READING TEXT:
Put the state at root.

◆ trie_state_walk()

Bool trie_state_walk ( TrieState s,
AlphaChar  c 
)

Walk the trie from the state.

Parameters
s: current state
c: key character for walking
Returns
boolean value indicating the success of the walk

Walk the trie stepwise, using a given character c. On return, the state s is updated to the new state if successfully walked.

◆ trie_state_walkable_chars()

int trie_state_walkable_chars ( const TrieState s,
AlphaChar  chars[],
int  chars_nelm 
)

Get all walkable characters from state.

Parameters
s: the state to get
chars: the storage for the result
chars_nelm: the size of chars[] in number of elements
Returns
total walkable characters

Get the list of all walkable characters from state s. At most chars_nelm walkable characters are stored in chars[] on return.

The function returns the actual number of walkable characters from s. Note that this may not equal the number of characters stored in chars[] if chars_nelm is less than the actual number.

Available since: 0.2.6

◆ trie_store()

Bool trie_store ( Trie trie,
const AlphaChar key,
TrieData  data 
)

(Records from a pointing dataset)
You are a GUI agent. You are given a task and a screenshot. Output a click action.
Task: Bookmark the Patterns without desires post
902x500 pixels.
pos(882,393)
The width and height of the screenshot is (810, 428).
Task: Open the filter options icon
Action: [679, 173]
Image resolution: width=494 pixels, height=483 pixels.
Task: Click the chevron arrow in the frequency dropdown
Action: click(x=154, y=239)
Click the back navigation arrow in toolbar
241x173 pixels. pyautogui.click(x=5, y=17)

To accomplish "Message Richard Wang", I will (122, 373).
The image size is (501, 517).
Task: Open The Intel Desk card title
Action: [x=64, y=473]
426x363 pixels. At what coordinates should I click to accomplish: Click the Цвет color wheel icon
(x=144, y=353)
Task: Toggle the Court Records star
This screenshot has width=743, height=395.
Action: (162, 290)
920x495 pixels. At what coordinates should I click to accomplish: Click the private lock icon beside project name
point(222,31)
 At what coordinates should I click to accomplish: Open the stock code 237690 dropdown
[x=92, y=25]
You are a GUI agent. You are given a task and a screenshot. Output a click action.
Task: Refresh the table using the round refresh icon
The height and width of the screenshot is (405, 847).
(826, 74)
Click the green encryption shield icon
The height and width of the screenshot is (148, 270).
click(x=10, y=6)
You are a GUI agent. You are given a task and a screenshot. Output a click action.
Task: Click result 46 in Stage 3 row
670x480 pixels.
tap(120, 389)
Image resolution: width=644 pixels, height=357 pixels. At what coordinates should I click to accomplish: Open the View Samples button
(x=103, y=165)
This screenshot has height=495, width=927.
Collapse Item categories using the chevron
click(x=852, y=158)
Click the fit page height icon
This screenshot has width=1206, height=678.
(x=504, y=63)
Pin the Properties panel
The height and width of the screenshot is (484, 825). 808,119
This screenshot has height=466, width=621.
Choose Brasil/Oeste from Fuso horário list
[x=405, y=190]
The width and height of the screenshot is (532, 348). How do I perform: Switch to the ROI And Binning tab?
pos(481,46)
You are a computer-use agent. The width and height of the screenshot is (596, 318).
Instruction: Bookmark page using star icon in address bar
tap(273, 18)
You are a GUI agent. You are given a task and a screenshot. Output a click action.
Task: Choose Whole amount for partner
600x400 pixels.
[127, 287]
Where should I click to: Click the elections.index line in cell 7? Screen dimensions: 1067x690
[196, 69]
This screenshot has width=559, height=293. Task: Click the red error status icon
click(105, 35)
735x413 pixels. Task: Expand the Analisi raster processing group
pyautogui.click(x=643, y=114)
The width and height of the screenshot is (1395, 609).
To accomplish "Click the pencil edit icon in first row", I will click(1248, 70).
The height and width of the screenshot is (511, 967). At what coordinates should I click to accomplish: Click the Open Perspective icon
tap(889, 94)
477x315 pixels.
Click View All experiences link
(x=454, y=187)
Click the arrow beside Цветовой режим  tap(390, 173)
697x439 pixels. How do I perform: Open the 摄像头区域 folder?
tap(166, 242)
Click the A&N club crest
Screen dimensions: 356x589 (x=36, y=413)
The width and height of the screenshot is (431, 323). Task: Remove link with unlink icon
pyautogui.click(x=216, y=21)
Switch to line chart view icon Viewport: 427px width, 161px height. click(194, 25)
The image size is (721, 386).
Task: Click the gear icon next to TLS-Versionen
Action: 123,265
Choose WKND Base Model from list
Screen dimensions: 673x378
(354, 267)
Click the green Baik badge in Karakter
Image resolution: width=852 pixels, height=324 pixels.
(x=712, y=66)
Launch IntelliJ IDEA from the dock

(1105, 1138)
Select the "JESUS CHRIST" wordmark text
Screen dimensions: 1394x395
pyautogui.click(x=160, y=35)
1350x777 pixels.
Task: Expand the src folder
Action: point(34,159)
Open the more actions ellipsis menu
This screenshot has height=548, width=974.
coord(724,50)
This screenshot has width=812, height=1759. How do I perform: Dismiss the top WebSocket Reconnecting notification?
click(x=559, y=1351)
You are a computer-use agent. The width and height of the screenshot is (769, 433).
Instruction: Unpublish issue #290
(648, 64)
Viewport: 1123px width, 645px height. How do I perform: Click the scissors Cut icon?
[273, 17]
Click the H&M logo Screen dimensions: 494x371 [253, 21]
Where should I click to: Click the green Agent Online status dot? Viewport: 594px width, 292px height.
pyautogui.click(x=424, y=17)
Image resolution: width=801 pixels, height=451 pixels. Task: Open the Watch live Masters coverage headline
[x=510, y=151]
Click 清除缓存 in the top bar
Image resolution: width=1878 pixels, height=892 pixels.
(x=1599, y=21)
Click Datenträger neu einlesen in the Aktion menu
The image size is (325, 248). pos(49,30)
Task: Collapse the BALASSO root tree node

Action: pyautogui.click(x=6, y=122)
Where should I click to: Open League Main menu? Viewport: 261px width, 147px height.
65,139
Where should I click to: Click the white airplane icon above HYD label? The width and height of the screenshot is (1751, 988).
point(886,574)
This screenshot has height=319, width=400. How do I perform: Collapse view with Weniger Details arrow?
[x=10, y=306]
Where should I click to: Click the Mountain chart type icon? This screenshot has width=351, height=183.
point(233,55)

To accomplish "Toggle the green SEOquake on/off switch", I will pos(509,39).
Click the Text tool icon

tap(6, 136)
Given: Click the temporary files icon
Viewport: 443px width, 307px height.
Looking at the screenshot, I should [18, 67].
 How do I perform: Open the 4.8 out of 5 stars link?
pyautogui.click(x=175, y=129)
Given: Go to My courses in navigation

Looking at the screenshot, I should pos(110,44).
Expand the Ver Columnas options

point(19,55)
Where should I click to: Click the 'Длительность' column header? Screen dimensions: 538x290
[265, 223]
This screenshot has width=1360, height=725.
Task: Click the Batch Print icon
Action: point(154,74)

ACTIONS TO TAKE:
1. Please answer from the trie documentation: since which version has trie_state_walkable_chars() been available?
2. Proceed with the trie documentation from the point where it stops.
The items have nothing to do with what comes next.

ANSWERS TO THE PROBLEMS:
1. 0.2.6

2.
Store a value for an entry to trie.

Parameters
trie: the trie
key: the key for the entry to store
data: the data associated to the entry
Returns
boolean value indicating the success of the operation

Store a data for the given key in trie. If key does not exist in trie, it will be appended. If it does, its current data will be overwritten.

◆ trie_store_if_absent()

Bool trie_store_if_absent ( Trie trie,
const AlphaChar key,
TrieData  data 
)

Store a value for an entry to trie only if the key is not present.

Parameters
trie: the trie
key: the key for the entry to store
data: the data associated to the entry
Returns
boolean value indicating the success of the operation

Store a data for the given key in trie. If key does not exist in trie, it will be inserted. If it does, the function will return failure and the existing value will not be touched.

This can be useful for multi-thread applications, as race condition can be avoided.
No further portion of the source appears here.